§ Exercise aim: Beneath this instruction is a listing; print exactly the lines in it starting at the line that contains "Select the Brush tool in toolbar" and going through the line that contains "This screenshot has width=249, height=136.".
======
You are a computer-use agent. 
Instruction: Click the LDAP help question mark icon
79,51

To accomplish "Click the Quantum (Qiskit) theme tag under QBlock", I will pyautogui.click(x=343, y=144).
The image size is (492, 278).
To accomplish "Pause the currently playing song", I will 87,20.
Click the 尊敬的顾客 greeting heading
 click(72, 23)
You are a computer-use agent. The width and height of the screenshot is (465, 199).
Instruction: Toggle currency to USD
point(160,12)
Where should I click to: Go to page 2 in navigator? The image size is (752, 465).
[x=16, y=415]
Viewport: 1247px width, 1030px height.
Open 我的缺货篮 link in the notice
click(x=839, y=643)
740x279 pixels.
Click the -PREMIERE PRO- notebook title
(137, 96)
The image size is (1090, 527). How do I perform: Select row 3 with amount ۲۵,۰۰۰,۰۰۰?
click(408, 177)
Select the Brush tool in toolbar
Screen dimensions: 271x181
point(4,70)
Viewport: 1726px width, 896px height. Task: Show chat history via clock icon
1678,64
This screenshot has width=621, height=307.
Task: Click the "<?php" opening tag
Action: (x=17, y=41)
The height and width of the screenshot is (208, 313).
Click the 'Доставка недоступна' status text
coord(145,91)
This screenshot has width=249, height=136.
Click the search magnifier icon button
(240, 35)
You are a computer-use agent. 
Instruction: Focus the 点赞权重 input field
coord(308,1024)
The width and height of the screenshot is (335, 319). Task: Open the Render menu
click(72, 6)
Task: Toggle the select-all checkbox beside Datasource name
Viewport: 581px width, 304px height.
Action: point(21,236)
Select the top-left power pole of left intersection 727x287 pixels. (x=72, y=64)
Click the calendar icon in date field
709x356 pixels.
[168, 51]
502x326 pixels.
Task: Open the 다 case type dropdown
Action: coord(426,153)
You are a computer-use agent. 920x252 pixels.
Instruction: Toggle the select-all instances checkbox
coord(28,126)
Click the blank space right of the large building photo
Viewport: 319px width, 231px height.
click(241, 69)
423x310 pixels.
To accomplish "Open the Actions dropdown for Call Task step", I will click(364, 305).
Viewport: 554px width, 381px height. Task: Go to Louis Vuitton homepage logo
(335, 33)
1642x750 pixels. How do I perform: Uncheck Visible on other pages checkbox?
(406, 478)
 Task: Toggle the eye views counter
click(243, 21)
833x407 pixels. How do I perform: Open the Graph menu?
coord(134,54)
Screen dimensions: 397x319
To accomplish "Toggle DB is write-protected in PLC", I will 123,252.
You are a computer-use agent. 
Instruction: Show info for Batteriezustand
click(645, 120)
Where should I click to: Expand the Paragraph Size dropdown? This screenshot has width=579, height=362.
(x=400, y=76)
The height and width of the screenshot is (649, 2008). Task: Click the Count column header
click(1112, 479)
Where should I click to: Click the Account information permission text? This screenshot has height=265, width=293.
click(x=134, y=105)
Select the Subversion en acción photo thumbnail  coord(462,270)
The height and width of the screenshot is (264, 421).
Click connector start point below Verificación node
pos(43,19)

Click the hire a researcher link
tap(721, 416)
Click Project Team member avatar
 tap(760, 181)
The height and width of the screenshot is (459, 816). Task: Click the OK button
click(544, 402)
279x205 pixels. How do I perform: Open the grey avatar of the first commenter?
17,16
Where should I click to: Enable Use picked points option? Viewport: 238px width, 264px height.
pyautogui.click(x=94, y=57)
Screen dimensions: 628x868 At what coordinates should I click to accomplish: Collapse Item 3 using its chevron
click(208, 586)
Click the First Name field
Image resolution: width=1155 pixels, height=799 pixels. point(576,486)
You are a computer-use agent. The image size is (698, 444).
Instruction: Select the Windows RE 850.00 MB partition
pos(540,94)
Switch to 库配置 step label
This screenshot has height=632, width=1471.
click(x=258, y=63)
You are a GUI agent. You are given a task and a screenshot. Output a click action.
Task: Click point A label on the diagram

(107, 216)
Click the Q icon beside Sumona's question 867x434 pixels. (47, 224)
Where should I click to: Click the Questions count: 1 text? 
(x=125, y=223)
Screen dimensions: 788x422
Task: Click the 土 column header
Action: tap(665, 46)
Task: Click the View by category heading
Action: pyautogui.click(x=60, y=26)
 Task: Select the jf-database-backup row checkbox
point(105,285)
======
§ Output:
Select the Brush tool in toolbar
Screen dimensions: 271x181
point(4,70)
Viewport: 1726px width, 896px height. Task: Show chat history via clock icon
1678,64
This screenshot has width=621, height=307.
Task: Click the "<?php" opening tag
Action: (x=17, y=41)
The height and width of the screenshot is (208, 313).
Click the 'Доставка недоступна' status text
coord(145,91)
This screenshot has width=249, height=136.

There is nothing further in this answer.